Diabetes deserves special mention. High blood sugar damages the nerves and blood vessels involved in erections, and men with diabetes are significantly more likely to develop sexual difficulties. Sometimes erectile dysfunction is the first warning sign of undiagnosed blood sugar problems.

Relationship Dynamics Play a Role

This is the hardest part to examine honestly, but relationship patterns genuinely affect desire. Research from the University of the Basque Country found that people who feel emotionally secure with their partner have more satisfying sex lives, while those dealing with insecurity, avoidance, or controlling dynamics experience more conflict around sexual desire. The most difficult combination is when one partner is anxious (clinging, seeking reassurance) and the other is avoidant (pulling away, shutting down). This pairing tends to escalate over time.

Unresolved conflict, lack of trust, feeling criticized, or emotional distance can all suppress a man’s desire even when he’s otherwise physically healthy. Men are often socialized to process relationship dissatisfaction through withdrawal rather than conversation, so a drop in sexual interest can be his way of expressing something he doesn’t have words for yet.

What Actually Helps

The most effective first step depends on what’s driving the problem. If he’s on medication that’s known to affect libido, a conversation with his doctor about alternatives is the fastest path to improvement. If stress, poor sleep, or weight are factors, lifestyle changes make a real difference. Thirty minutes of daily walking alone was linked to a 41% reduction in erectile dysfunction risk in one Harvard study, and moderate exercise helped restore sexual function in middle-aged men who were overweight.

Diet matters too. A pattern of eating fruits, vegetables, whole grains, and fish was associated with lower rates of sexual dysfunction in the Massachusetts Male Aging Study. Vitamin D deficiency specifically has been linked to a 30% higher risk of erectile problems, and chronic vitamin B12 deficiency can damage nerves involved in sexual sensation. These aren’t miracle cures, but they address the underlying vascular and hormonal health that makes desire possible.

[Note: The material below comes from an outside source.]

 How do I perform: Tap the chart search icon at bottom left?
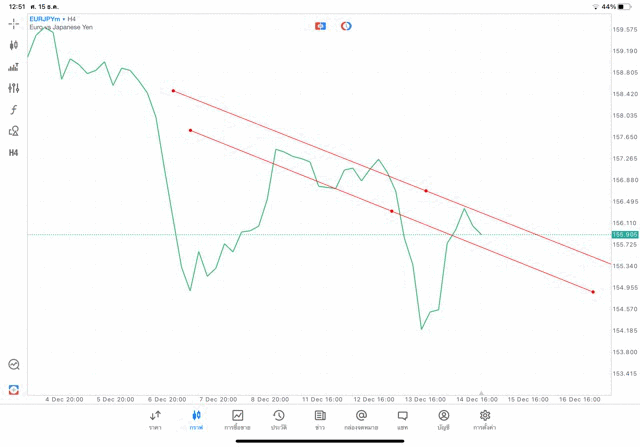pyautogui.click(x=13, y=365)
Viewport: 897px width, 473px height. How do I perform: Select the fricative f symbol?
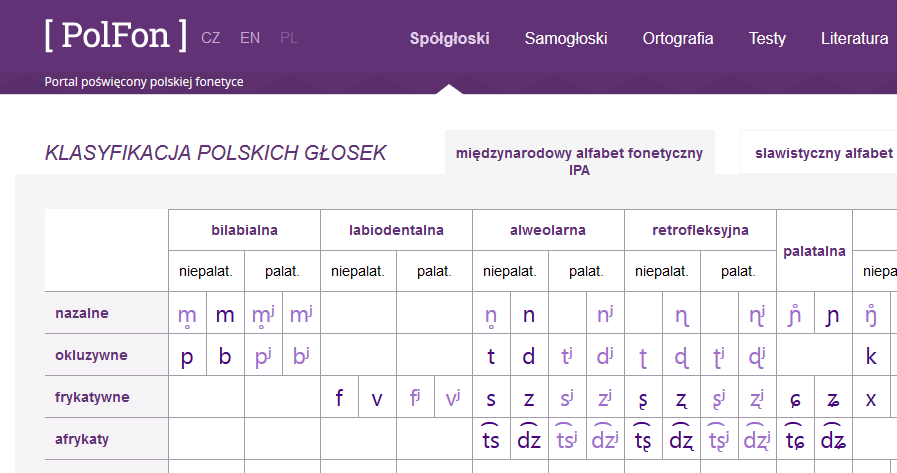[x=339, y=399]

For psychological causes, the path forward usually involves some form of therapy, whether individual (for depression, anxiety, or trauma) or couples-based (for relationship issues). If performance anxiety has become part of the cycle, a therapist who specializes in sexual health can help break it.

How to Bring It Up

The way you raise this topic matters enormously. Men often feel deep shame around low libido because it conflicts with cultural expectations about masculinity, so framing the conversation as “something is wrong with you” will almost certainly backfire. Instead, approach it as something you want to work on together.

Before you talk, spend some time reflecting on your own emotions around the situation. Journaling about what comes up when you think about your sex life together can help you separate hurt feelings from blame, so you can express what you’re experiencing without putting him on the defensive. Phrases like “I’ve noticed we haven’t been connecting physically as much, and I miss that” land very differently than “Why don’t you want to have sex with me?”

Be open to hearing that the cause might be something you weren’t expecting: his job, a medication, body image issues, or something in the relationship he hasn’t known how to raise. If stress is a factor, think about whether there are practical responsibilities you could redistribute. If the issue feels too big to work through alone, couples counseling gives you a structured space to talk about it without it turning into a fight. The goal is to be on the same team, not opposite sides of a problem.